The primary focus for this year’s experiment was on enhancing the understanding of the cyber situation. Maj. Gen. John B. Morrison, USA, commander of the Cyber Center of Excellence and Fort Gordon, Georgia., explained to reporters in a June 22 press briefing that it can be challenging to understand what is happening in the cyber realm. Some of the tools evaluated during Cyber Quest offer that visibility and allow a greater understanding of cyber and cyber forces—whether friendly, enemy or something in between—and how that all relates to the greater operational picture.
“Cyber is something amorphous. You can’t really see it. You can’t overlay it onto what you’re trying to accomplish operationally. Some of these tools actually will overlay what is happening in cyberspace … onto what a unit is trying to accomplish,” Gen. Morrison said. “That is pretty powerful because now you can see effects that are happening, both enemy and friendly, in cyberspace, but you can also see where it may be hindering your scheme of maneuvers.”
The officials noted that warfighters simply do not have time to analyze the vast reams of available data. “The unit is conducting tactical operations, and it’s not like we’re setting cyber and electronic warfare off to the side,” Gen. Morrison elaborated. “Units don’t have time to try to figure things out manually in a fight. We need some level of machine learning or artificial intelligence to help move things along.”
Col. Steven D. Rehn, USA, Training and Doctrine Command (TRADOC) capability manager for cyber, said many of the vendors also found the experiment to be a learning opportunity. Most, he explained, are more familiar with large commercial enterprise networks than with smaller tactical networks. “The network itself is relatively small compared to what they’re used to in a commercial space. However, the volume, velocity and variety of the data that we use for a similarly sized network in the commercial space is exponentially larger,” Col. Rehn stated. “That produces an interesting challenge for them to attack the problem from a cyber defense standpoint.”
Col. Mark Dotson, USA, TRADOC capabilities manager for electronic warfare, said he was impressed with a technology that allows the remote reprogramming of sensors from a tactical operations center (TOC). “The software enables us to remotely reprogram sensors from different vendors off of a situational awareness tool in the TOC. The reason that’s so important to us is it means the first step toward being able to look at other services’ equipment, equipment from different years with different software in it, and being able to remotely tell that equipment to change what it’s doing within the spectrum.”
Col. Dotson also touted a long-range high-frequency radio direction finding capability. “We’ve been able to direction find from high-frequency radios out to Japan and Germany just in the last couple of days.
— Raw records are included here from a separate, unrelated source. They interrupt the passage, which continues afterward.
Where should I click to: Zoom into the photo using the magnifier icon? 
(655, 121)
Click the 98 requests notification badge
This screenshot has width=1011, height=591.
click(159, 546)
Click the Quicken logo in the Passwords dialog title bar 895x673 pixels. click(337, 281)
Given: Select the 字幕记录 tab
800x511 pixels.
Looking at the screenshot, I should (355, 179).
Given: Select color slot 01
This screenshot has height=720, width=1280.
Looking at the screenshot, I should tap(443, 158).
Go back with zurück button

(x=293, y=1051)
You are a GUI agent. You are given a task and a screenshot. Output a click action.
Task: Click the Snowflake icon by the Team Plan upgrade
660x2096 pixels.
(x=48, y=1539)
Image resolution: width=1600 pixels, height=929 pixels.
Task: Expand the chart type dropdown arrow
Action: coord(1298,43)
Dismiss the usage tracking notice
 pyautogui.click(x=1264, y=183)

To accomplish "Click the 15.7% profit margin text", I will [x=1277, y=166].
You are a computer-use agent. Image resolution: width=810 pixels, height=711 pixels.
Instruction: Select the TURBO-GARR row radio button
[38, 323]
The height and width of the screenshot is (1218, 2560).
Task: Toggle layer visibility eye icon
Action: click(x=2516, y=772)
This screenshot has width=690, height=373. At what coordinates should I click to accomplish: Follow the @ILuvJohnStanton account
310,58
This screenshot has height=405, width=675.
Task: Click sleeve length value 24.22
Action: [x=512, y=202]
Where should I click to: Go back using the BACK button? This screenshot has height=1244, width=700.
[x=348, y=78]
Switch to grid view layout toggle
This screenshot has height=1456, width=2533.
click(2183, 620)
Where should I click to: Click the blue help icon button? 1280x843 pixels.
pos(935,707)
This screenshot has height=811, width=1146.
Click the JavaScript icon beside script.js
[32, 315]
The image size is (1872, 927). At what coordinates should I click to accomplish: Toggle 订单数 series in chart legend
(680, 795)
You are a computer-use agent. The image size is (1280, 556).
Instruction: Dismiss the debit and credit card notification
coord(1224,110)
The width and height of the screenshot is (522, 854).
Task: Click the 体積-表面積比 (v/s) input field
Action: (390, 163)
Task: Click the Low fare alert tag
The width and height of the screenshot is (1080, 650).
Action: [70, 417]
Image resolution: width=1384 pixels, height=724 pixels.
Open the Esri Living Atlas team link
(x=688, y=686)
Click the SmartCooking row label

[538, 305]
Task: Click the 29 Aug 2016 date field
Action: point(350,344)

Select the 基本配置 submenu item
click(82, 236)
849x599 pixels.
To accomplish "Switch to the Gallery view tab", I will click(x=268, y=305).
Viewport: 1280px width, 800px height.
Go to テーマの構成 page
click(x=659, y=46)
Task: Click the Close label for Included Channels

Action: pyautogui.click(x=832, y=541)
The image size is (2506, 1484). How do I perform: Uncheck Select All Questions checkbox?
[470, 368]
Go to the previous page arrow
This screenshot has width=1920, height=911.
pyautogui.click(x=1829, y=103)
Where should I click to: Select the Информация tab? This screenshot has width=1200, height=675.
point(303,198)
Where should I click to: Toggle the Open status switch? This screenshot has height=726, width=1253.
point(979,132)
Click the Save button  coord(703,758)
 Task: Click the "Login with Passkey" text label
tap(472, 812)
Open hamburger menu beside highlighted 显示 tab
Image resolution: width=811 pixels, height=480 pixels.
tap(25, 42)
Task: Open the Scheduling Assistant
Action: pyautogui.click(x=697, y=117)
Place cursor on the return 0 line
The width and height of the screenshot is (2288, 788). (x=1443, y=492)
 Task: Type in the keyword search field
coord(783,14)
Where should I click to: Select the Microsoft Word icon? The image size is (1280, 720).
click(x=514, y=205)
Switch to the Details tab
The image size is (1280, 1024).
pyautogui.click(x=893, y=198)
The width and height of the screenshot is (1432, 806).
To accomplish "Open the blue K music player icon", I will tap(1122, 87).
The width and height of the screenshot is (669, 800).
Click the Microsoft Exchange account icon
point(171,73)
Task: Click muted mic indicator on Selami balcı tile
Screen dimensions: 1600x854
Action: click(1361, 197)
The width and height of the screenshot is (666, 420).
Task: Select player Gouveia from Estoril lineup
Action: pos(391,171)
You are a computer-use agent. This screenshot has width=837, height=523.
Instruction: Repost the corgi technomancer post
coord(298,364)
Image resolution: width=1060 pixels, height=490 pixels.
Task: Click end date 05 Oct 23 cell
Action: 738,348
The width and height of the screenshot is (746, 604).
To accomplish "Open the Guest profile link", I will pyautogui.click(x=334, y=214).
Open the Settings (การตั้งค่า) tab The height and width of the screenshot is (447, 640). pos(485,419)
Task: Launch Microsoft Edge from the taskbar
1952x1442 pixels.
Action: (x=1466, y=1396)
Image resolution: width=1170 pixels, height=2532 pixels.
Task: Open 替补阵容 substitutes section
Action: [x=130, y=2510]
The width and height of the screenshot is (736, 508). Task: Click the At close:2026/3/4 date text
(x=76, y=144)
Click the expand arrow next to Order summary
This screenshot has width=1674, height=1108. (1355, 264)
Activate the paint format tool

That’s important for us as we look for longer-range targets,” he offered.
The Army tweaked this year’s Cyber Quest, making it more of a joint effort with the Marine Corps and with the intelligence function. The 9th Communications Battalion from the 1st Marine Expeditionary Force participated, as did the Army Intelligence Center of Excellence.
The Army, Gen. Morrison said, is going to “up its game” with its intelligence partners. “Intel is a critical enabler for everything we do in cyberspace and the electromagnetic spectrum,” he said. “The Army is on a track to really start delivering integrated capabilities and integrated formations. The key to that is bringing together cyber operators, electronic warfare professionals and intel professionals, and putting them together into a combined unit.”
Those joint efforts will continue to grow, the general said, because “when it comes to cyberspace and electronic warfare, it will absolutely be a joint fight.”
The ultimate goal is to better enable to the warfighting commanders. “What we’re really talking about providing to a maneuver commander is the ability to conduct combined arms maneuvers in and through cyberspace and the electromagnetic spectrum,” Gen. Morrison said.
The latest Cyber Quest experiment differed in other ways as well. It shifted the focus from network dependencies to the operational requirements of cyber and electronic warfare, the general reported. “Our real focus has been getting capabilities into the hands of soldiers and getting direct user feedback,” the general said. In one case, a vendor made 25 changes in about a week, based on soldier feedback, the officials reported.